Reported results (paper/repo): LongVILA‑R1‑7B achieves 65.1% / 71.1% on VideoMME (without / with subtitles), outperforming LongVILA‑7B on several benchmarks. It supports up to 8,192 frames per video with configurable FPS, and the MR‑SP system reports up to 2.1× speed‑up for long‑video RL training.

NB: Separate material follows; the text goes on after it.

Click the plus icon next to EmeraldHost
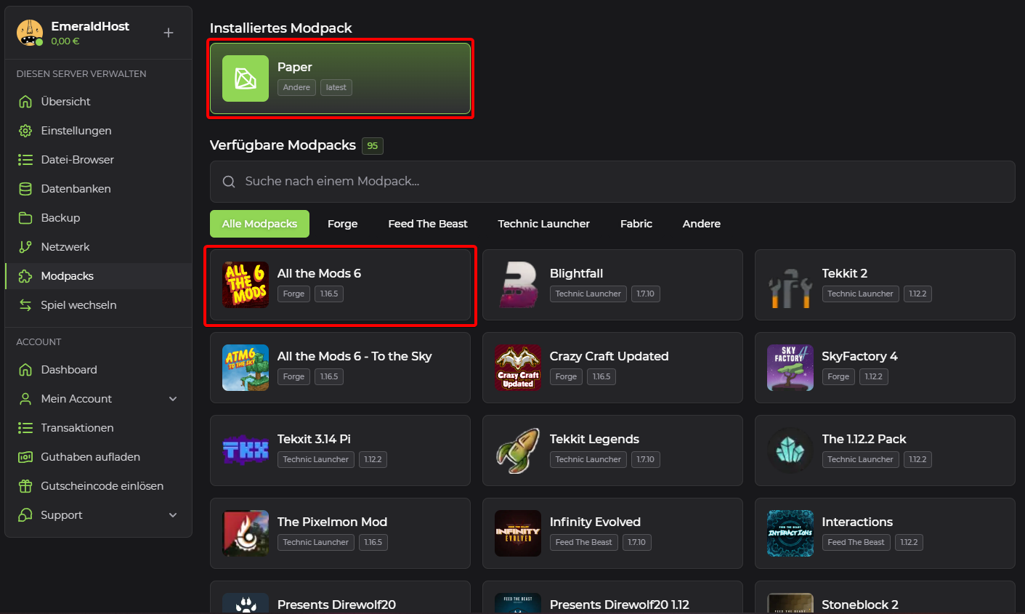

On a single A100 node (8 GPUs), RL training on hour‑long videos (~3,600 frames) is supported.
Links:
- Demo (Gradio): https://long-rl.hanlab.ai
Why it matters
- Long‑context reasoning: Extends VLMs from short clips to hour‑scale content with explicit reasoning signals and RL optimization.
- Efficiency: Sequence parallelism, cached embeddings, and vLLM prefilling reduce training overheads at long horizons.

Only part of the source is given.